- _Kutipan Terpilih_
Setidaknya ada tiga teori memimpin dalam suatu organisasi, lembaga, maupun unit, yakni teori ember, komandan dan ikan busuk. Teori ember merupakan teori di mana seorang pemimpin akan mencari alasan apa pun, bahwa dirinya tidak pernah salah.
Sedangkan teori komandan, seorang pemimpin menggunakan pedoman dua pasal, pasal satu berbunyi komandan tidak pernah salah, pasal dua, jika komandan salah lihat pasal satu.
Teori yang ketiga, ikan busuk, diibaratkan jika ikan mati, maka yang busuk dulu adalah kepala, teori ini menggambarkan sebuah kepemimpinan, dimana kalau terjadi kesalahan dalam lembaga, maka yang bertanggung jawab atas kesalahan itu pemimpinnya.
Demikian disampaikan Ketua Lembaga Pengembangan Pendidikan dan Profesi Drs Bambang Budi Raharjo MSi, saat memimpin apel pagi, Senin (10/1) di depan rektorat kampus Sekaran.

- _Data Mentah_
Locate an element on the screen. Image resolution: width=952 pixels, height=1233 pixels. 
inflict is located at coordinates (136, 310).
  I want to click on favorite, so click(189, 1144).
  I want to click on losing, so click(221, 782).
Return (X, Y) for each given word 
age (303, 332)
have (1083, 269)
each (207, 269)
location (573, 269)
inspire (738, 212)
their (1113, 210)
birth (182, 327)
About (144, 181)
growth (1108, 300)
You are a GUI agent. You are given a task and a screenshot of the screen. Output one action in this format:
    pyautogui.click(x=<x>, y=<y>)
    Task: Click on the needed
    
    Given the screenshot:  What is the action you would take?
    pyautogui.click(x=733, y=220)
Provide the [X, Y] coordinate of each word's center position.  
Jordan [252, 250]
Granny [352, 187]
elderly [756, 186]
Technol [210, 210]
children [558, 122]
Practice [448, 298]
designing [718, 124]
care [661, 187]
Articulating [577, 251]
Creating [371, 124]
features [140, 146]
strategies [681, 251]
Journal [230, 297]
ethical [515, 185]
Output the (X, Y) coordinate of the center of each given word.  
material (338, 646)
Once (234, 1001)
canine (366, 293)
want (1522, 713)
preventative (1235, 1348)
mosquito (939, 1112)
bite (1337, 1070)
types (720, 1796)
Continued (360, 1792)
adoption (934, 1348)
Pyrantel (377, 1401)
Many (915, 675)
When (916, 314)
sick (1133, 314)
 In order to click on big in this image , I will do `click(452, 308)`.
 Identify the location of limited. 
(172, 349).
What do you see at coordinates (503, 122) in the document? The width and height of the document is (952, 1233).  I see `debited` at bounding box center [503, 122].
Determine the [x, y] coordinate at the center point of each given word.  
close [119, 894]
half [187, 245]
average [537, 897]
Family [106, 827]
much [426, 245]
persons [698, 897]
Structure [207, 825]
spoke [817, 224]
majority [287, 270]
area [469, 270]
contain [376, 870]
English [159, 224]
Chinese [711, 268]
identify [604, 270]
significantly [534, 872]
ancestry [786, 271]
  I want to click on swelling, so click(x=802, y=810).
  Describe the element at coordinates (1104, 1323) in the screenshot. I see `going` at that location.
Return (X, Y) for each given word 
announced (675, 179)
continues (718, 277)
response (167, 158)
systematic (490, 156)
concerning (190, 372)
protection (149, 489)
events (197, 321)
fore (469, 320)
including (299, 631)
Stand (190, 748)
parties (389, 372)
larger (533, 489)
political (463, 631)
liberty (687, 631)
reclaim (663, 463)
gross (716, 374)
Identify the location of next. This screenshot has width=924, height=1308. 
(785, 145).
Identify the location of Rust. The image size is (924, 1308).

- _Yang Ditanyakan_
Menurut kutipan tentang teori kepemimpinan, bagian mana dari ikan mati yang lebih dulu busuk?

- _Penyelesaian Tugas_
Kepala.